If none exist, create:
AGENTS.md
Add this rule:
For any UI, layout, frontend, responsive, CSS, JavaScript, or browser-related task:
- Do not rely only on source-code reading.
- Run browser verification using Python Playwright + Chromium.
- Check desktop, tablet, and mobile screenshots.
- Check console errors.
- Check JavaScript runtime errors.
- Check failed network requests.
- Check HTTP error responses.
- Do not say "done" unless browser verification was actually performed.
- If browser verification cannot be run, clearly say it was not verified in browser and explain why.
6. Make the script practical and robust
The script should:
- Create browser-report automatically.
- Not crash completely on one failed viewport; continue testing other viewports.

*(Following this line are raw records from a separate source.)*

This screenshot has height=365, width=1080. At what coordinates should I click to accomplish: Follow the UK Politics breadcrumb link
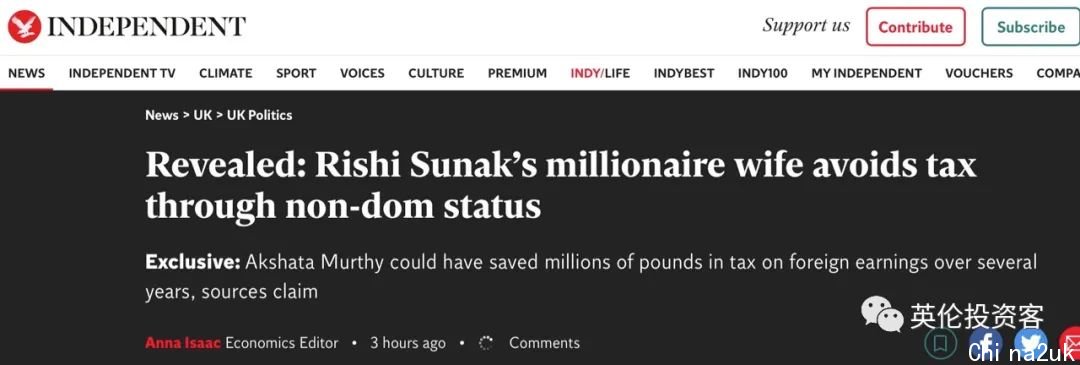point(260,115)
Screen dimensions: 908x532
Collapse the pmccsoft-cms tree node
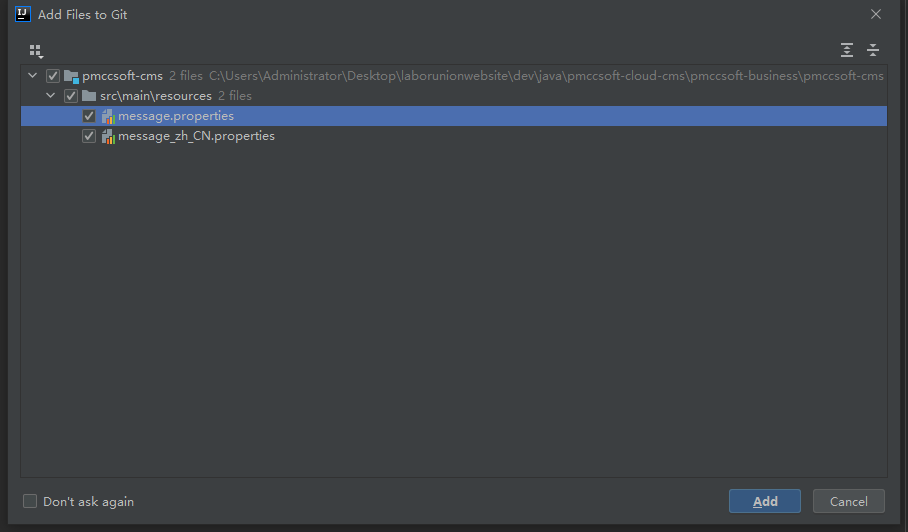pyautogui.click(x=34, y=76)
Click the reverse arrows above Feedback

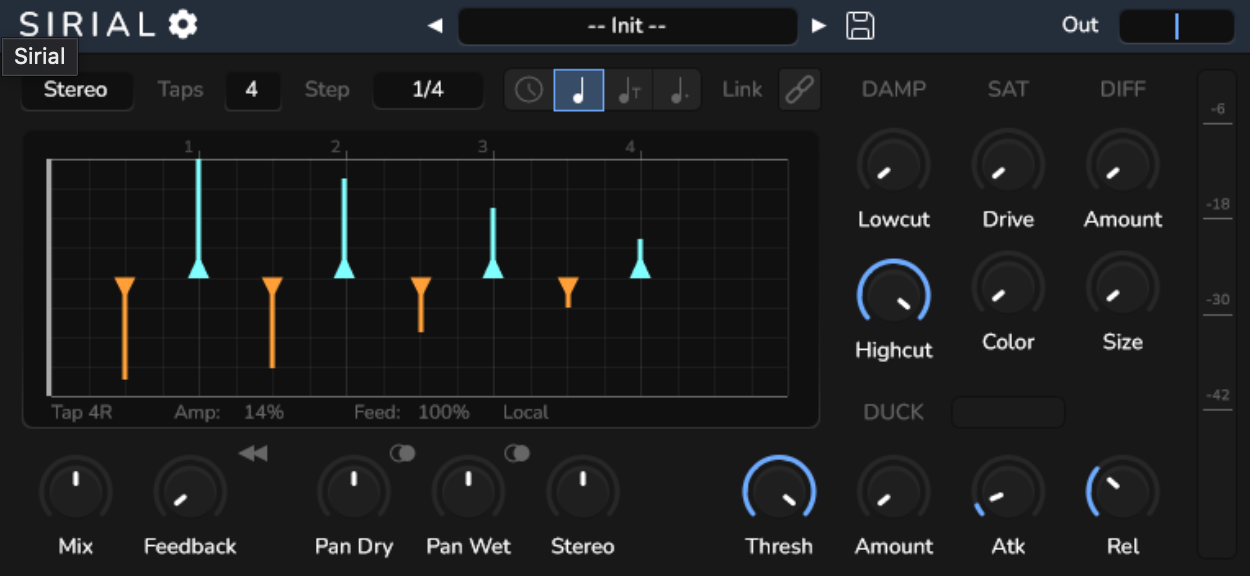(x=253, y=454)
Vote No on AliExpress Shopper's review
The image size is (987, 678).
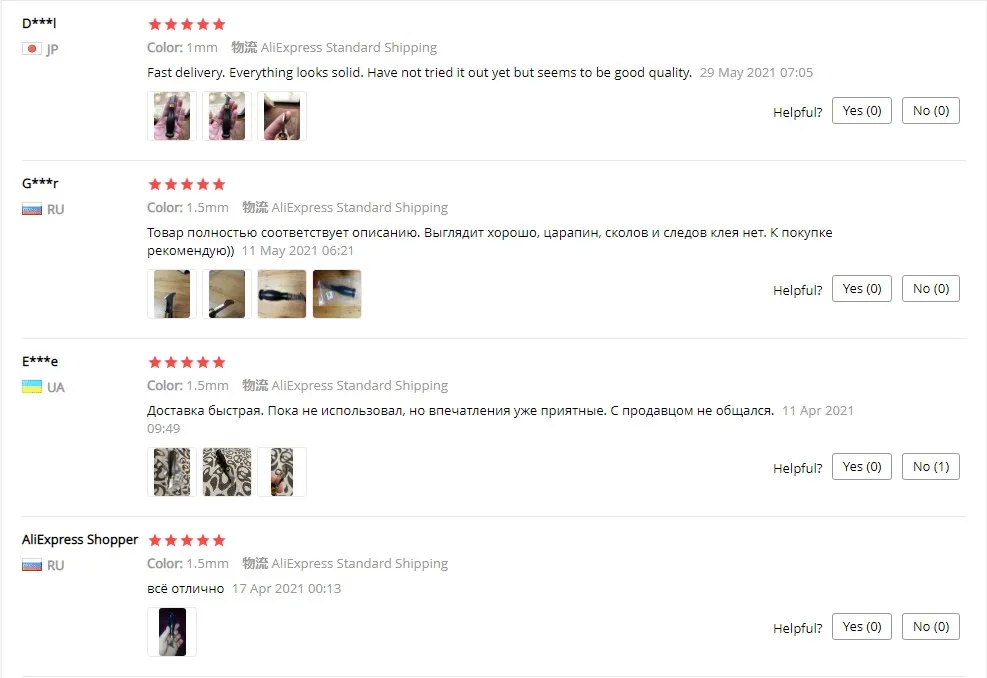click(930, 627)
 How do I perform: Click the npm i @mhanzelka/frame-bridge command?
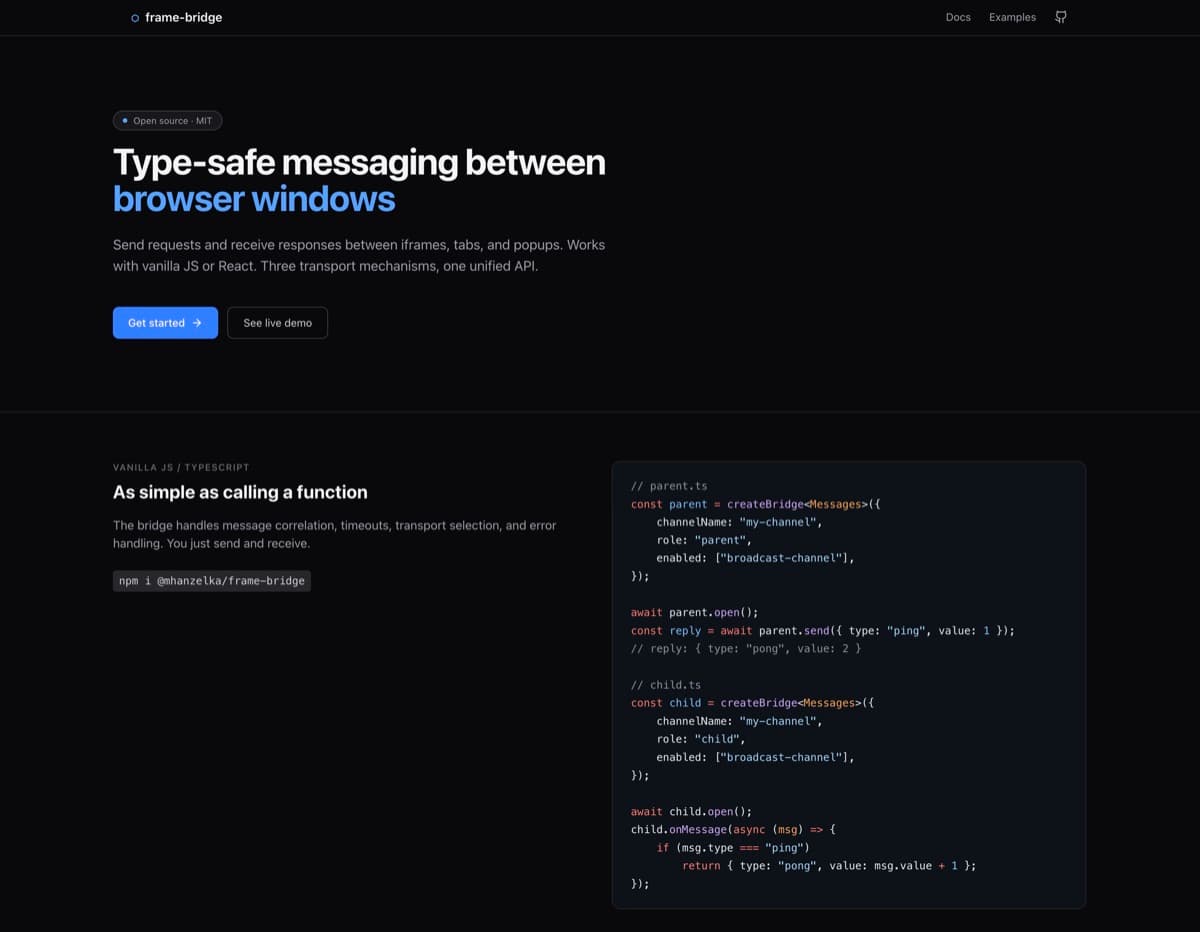tap(211, 580)
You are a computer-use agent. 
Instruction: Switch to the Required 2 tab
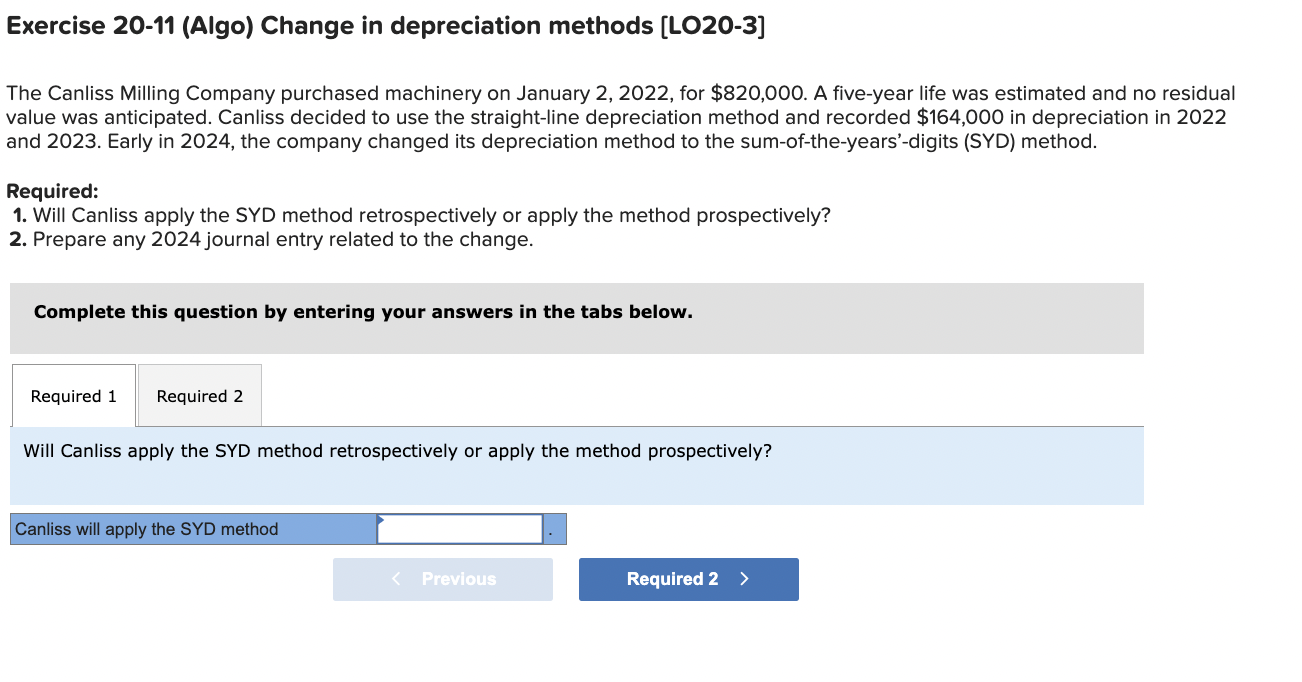pos(198,395)
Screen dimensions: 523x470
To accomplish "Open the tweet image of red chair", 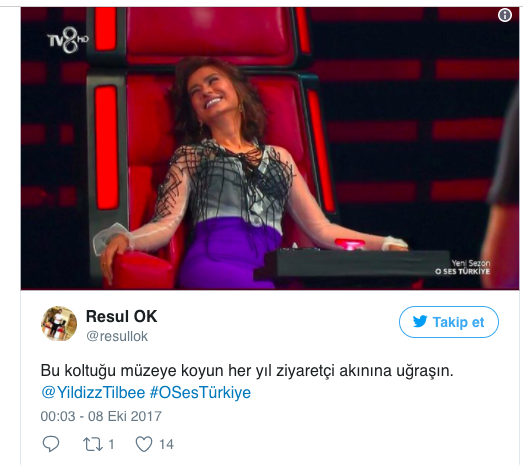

- Print useful terminal output.
- Use clear error handling.
- Allow URL override from command line, for example:
python tools/browser_check.py --url http://127.0.0.1:3000
- Allow headed mode for visual debugging, for example:
python tools/browser_check.py --headed
- Allow custom wait time if needed.
- Keep the code simple enough for developers to maintain.
7. Run or explain verification
- If you can run commands in this environment, install dependencies if needed and run the script.
- If the app server is not running, identify the correct start command and explain exactly how to run it.
- If browser verification cannot be completed, do not pretend it passed.
- Clearly state what was verified and what was not verified.
8. Final response format
At the end, provide:
- Files created/updated
- Commands to run
- Browser verification workflow
- How to give browser-report to Claude/Codex
- Any limitations or remaining manual steps
Important:
Do not over-engineer this with paid tools, cloud browsers, BrowserStack, Browserbase, Selenium Grid, Docker, or CI unless specifically asked later.
The goal is a simple, free, local, repeatable browser evidence workflow using Python + Playwright + Chromium.